Saturday, November 30, 2013

A Nativing We Will Go

If you follow me on this blog's Facebook page you probably don't need to read on, but I know lots of folks are blog-only readers. After a piece on Garden Rant I decided to clarify some points about native plant gardening. Tell me what you think about my ramblings.

1. I do not believe in 100% native plant gardens because I'm trying to re-establish some pre-colonial virginity. That can never happen.
2. I see so few native plants in ANY landscape, commercial or residential, that I know there's a crisis of imagination and connection to local environment.
3. I see so few native plants in local and big box nurseries that I know "...."
4. Without native plants we don't know our home ground, we aren't nearly as connected to place, and we won't see nearly the wildlife and support nearly the same number. It's called co-evolution. A sulphur doesn't lay eggs on hosta. Also, if you live in Arizona you can't have a cottage garden; if you want a cottage garden move to the PNW or the Northeast.
5. We MUST get away from a purely aesthetic value judgement of gardens. Often, we CAN have our cake and eat it too, but we need to accept and understand the benefit of plants going dormant, of a "messy" winter garden, of native grass lawns that don't green up in April, et cetera. Right now bee larvae are resting in the hollow stems of my "unkempt" joe pye weed, which also has birds perched atop it.
6. We need to stop gardening solely for ourselves and see the incredible, beautiful, soul-magnifying existence that happens when we open up our gardens to the rest of the local environment by using native plants. We believe in giving to the needy and poor of our own species, and to other causes near our hearts, why not the birds, insect pollinators, amphibians right out back in the gardens we supposedly cherish so much? Again, if monarchs are on the brink, what ELSE is on the brink?

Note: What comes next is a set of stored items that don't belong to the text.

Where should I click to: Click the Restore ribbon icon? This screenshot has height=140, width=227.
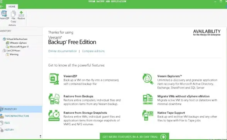[x=21, y=14]
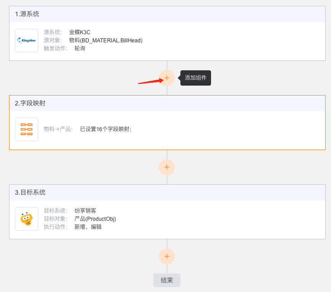Click the 纷享销客 target system value
The width and height of the screenshot is (331, 292).
(x=85, y=210)
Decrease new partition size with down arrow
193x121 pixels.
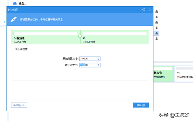[x=98, y=66]
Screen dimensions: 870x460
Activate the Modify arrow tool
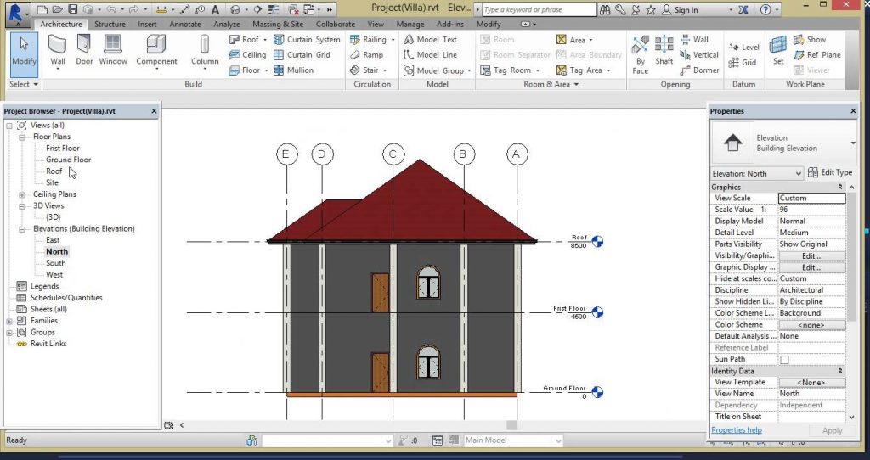pyautogui.click(x=24, y=50)
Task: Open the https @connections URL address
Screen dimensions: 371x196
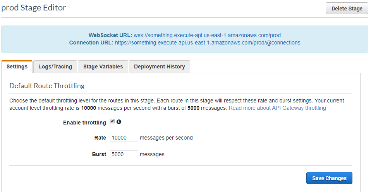Action: click(208, 43)
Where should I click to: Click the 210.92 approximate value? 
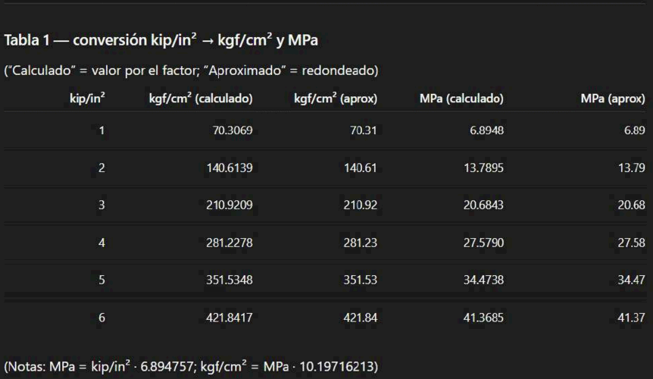click(361, 205)
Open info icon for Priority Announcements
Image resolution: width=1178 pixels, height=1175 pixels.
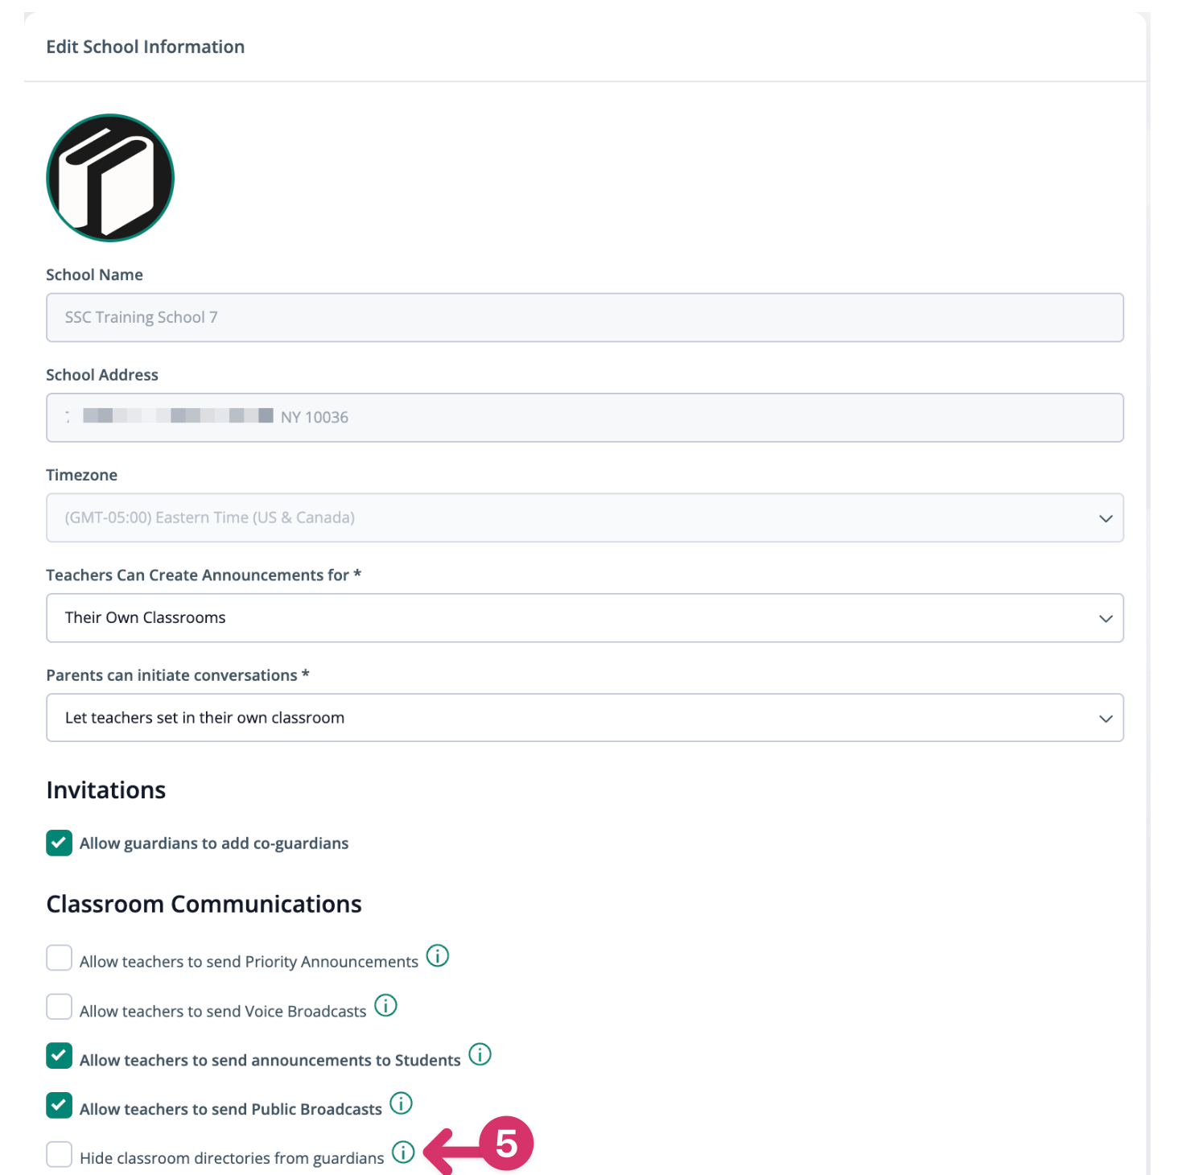pyautogui.click(x=437, y=956)

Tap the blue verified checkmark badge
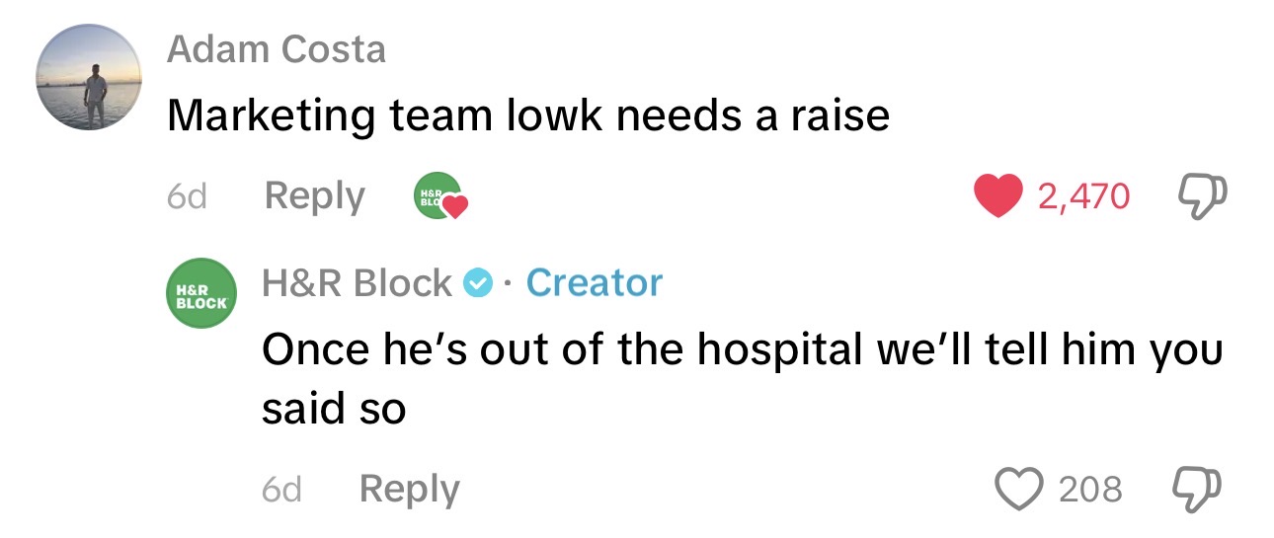click(477, 284)
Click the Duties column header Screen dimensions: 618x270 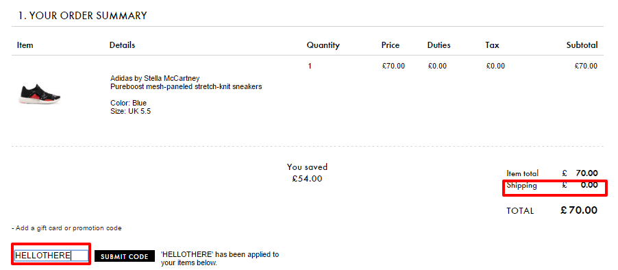pos(438,45)
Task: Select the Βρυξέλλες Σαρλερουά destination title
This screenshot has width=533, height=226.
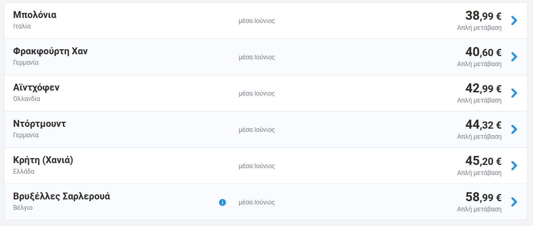Action: point(62,197)
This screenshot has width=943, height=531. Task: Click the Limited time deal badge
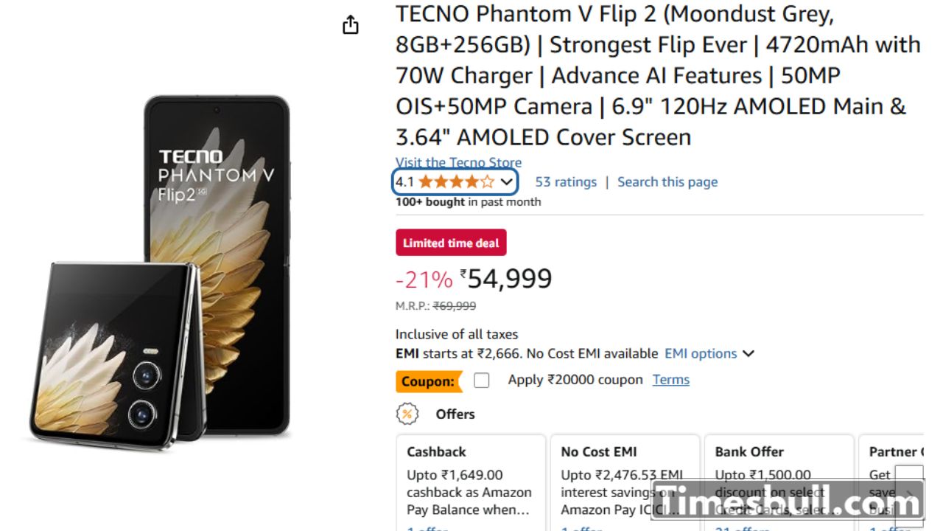[x=451, y=243]
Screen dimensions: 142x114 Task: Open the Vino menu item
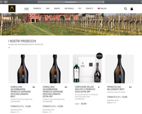pos(48,9)
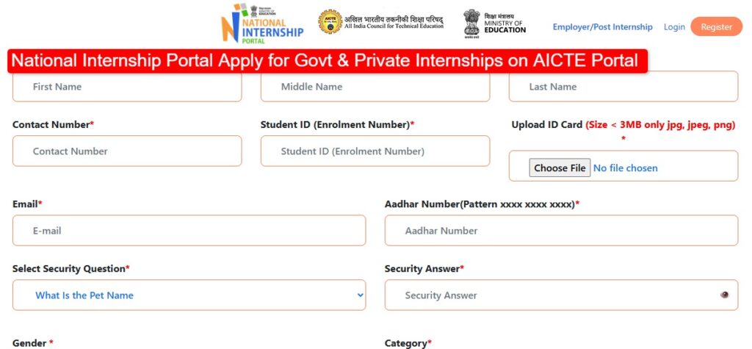The height and width of the screenshot is (349, 752).
Task: Click the red National Internship Portal banner
Action: (327, 61)
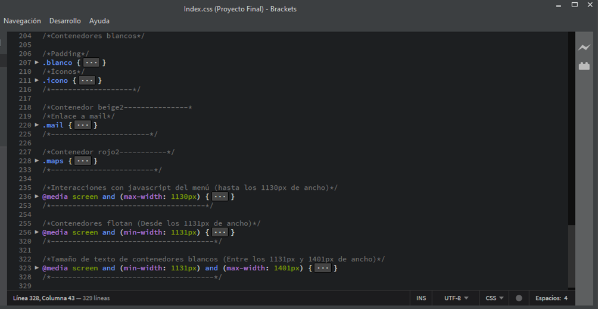
Task: Toggle the Espacios indentation type label
Action: click(547, 298)
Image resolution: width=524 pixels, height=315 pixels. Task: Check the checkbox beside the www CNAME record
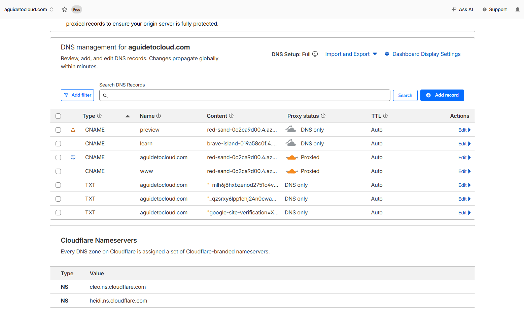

Planting an exotic plant is almost always a space waster.  


Out here in the Plains it's been proven that strips and buffers of prairie around ag fields increases crop pollination and yield (not to mention cleans up most ag chemical runoff). And insects feed how many song bird chicks? 100%? We need to be gardening for insects as much if not more than ourselves. We talk about veg gardening as this holistic, green, wonderful thing to do for the planet -- but why don't we ever talk about ornamental gardening for insects and larvae? We garden for butterflies (too often with butterfly bush), but we don't garden with the plants they evolved with to eat.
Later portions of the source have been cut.